Sample size reassessment (SSR) is an increasingly popular strategy for designing and conducting clinical trials. In particular, SSR based on updating the variance estimate is a prudent practice accepted by the regulatory authorities to assure adequate power for a study. Since its development in the early 1990s, however, debate has continued over whether a treatment-blinded or unblinded approach should be used for SSR based on the variance estimate. A blind procedure is preferred from the regulatory standpoint, because it better preserves the study integrity; however, it does not provide the best-unbiased estimate of the variance. On the other hand, the usual unblinded analysis reveals the treatment effect, which leads to controversy regarding the interpretation of the targeted effect size as well as concerns of inflating the Type I error and possibly biasing the trial. In this article, we devise a novel solution to this problem, one that uses perturbed unblinding to estimate the variance but still keeps the treatment effect masked.

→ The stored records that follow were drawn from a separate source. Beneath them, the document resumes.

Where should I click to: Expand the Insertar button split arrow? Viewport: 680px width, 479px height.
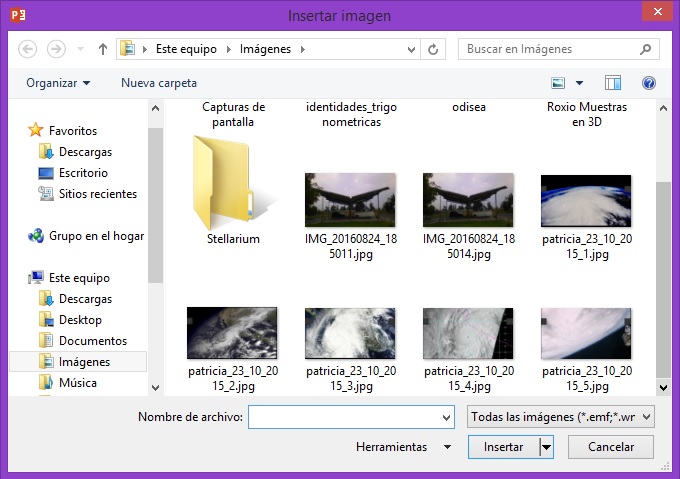[x=546, y=447]
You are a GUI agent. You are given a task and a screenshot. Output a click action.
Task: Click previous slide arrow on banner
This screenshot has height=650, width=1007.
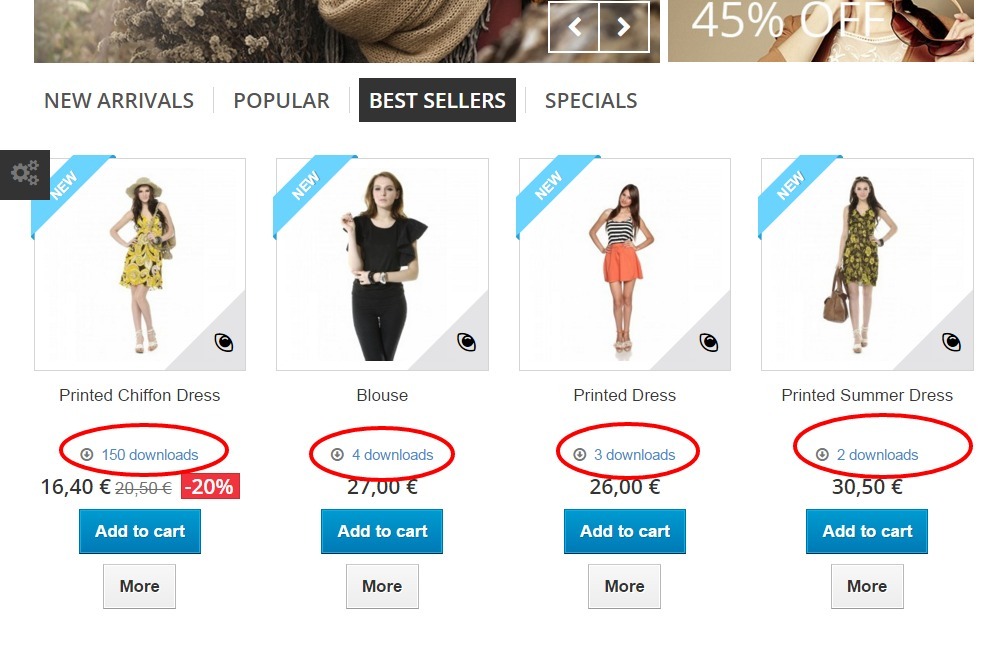point(574,26)
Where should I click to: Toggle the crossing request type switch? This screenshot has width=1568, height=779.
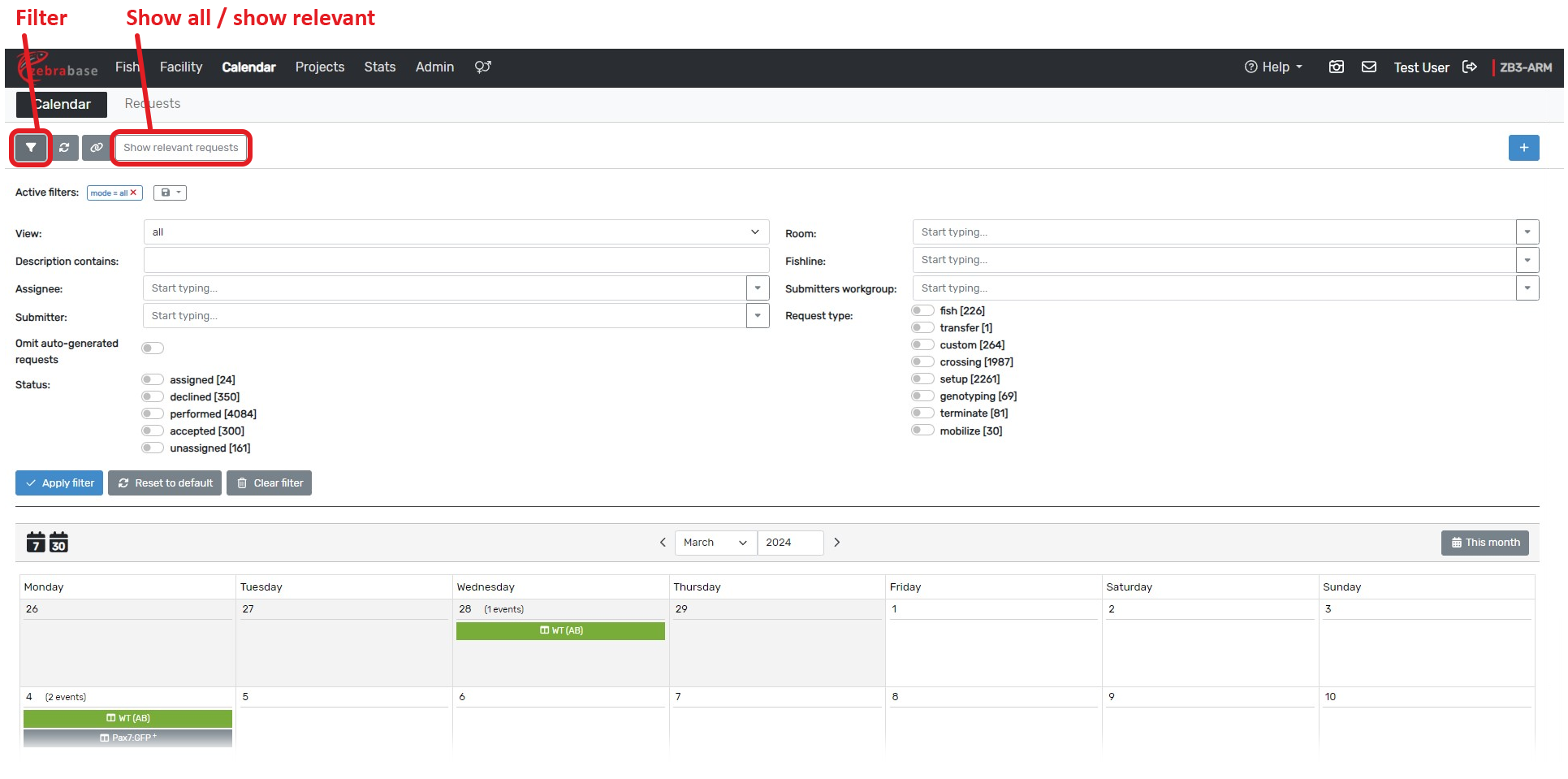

We then give a bias-corrected final test, which preserves the Type I error rate. We also discuss several points of consideration, with a focus on the issues of SSR, that were raised at the recent workshop on adaptive designs held jointly by the U.S. Food and Drug Administration (FDA) and the Pharmaceutical Research and Manufacturers of America (PhRMA). In particular, we propose a switch of paradigm from SSR to a two-stage design for clinical trials to alleviate the concern of possible “change” of behavior due to “change” of sample size.